(STUDY MATERIAL Opens)

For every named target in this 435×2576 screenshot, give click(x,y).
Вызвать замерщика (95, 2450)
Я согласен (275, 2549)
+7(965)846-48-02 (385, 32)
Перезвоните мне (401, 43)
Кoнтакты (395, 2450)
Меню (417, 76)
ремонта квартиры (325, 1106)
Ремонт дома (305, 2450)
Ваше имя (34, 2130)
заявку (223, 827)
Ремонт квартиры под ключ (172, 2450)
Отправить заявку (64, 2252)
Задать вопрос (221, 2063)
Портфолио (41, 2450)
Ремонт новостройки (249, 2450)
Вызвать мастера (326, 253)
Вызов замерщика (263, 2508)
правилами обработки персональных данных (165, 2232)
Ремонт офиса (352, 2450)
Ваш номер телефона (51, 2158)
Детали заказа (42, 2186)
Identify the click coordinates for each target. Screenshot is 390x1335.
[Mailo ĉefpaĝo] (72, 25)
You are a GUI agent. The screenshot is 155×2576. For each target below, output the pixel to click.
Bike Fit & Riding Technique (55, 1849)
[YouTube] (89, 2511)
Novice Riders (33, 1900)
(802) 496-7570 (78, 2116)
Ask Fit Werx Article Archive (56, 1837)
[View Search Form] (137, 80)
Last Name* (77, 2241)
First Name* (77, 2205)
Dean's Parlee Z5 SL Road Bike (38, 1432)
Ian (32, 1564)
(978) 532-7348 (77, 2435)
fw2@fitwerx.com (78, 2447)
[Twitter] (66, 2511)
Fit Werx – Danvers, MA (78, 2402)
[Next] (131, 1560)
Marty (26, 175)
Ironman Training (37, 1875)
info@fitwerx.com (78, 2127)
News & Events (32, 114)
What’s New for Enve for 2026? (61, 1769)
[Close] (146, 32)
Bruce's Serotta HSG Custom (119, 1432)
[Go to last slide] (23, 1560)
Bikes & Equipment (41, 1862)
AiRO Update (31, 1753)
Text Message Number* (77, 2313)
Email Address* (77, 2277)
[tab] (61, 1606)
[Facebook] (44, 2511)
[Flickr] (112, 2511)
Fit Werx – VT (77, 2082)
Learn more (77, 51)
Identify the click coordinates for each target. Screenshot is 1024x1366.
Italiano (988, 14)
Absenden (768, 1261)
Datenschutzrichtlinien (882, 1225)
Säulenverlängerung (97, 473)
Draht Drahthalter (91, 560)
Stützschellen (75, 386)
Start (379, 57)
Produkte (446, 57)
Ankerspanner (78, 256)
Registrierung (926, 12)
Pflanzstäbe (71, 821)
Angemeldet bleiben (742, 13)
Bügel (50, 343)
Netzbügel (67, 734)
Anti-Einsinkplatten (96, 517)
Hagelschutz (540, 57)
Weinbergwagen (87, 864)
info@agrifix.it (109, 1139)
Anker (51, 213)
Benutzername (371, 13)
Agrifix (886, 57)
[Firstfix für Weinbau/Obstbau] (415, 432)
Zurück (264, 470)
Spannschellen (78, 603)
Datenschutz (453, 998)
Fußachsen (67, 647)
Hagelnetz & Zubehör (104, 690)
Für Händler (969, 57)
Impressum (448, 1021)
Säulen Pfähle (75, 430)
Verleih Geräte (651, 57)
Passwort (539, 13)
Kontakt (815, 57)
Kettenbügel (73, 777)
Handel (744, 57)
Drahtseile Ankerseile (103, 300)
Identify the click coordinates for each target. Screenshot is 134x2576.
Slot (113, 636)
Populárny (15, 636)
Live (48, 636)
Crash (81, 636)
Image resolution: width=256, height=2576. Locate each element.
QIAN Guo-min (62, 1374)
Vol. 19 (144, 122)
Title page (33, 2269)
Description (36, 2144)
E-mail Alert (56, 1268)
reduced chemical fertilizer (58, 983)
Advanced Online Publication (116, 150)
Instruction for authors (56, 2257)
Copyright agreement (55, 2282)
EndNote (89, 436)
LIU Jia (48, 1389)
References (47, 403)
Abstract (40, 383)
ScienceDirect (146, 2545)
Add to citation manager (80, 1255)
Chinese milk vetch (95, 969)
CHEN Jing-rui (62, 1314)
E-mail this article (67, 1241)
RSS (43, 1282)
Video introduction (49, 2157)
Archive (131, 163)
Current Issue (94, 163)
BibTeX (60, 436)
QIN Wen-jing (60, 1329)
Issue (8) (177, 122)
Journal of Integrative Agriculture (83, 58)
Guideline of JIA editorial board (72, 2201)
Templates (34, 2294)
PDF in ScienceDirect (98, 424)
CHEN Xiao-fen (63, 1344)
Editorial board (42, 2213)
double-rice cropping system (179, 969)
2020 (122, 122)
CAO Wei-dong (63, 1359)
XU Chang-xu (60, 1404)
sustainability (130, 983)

(STUDY MATERIAL Closes)

- [EXERCISE OBJECTIVE]:
Look back at the data above. Transcribe exactly the lines starting at the line that contains "Agrifix (886, 57)" and ending at the line that contains "RSS (43, 1282)".

- [EXERCISE OUTPUT]:
Agrifix (886, 57)
[Firstfix für Weinbau/Obstbau] (415, 432)
Zurück (264, 470)
Spannschellen (78, 603)
Datenschutz (453, 998)
Fußachsen (67, 647)
Hagelnetz & Zubehör (104, 690)
Für Händler (969, 57)
Impressum (448, 1021)
Säulen Pfähle (75, 430)
Verleih Geräte (651, 57)
Passwort (539, 13)
Kontakt (815, 57)
Kettenbügel (73, 777)
Handel (744, 57)
Drahtseile Ankerseile (103, 300)
Identify the click coordinates for each target. Screenshot is 134x2576.
Slot (113, 636)
Populárny (15, 636)
Live (48, 636)
Crash (81, 636)
Image resolution: width=256, height=2576. Locate each element.
QIAN Guo-min (62, 1374)
Vol. 19 (144, 122)
Title page (33, 2269)
Description (36, 2144)
E-mail Alert (56, 1268)
reduced chemical fertilizer (58, 983)
Advanced Online Publication (116, 150)
Instruction for authors (56, 2257)
Copyright agreement (55, 2282)
EndNote (89, 436)
LIU Jia (48, 1389)
References (47, 403)
Abstract (40, 383)
ScienceDirect (146, 2545)
Add to citation manager (80, 1255)
Chinese milk vetch (95, 969)
CHEN Jing-rui (62, 1314)
E-mail this article (67, 1241)
RSS (43, 1282)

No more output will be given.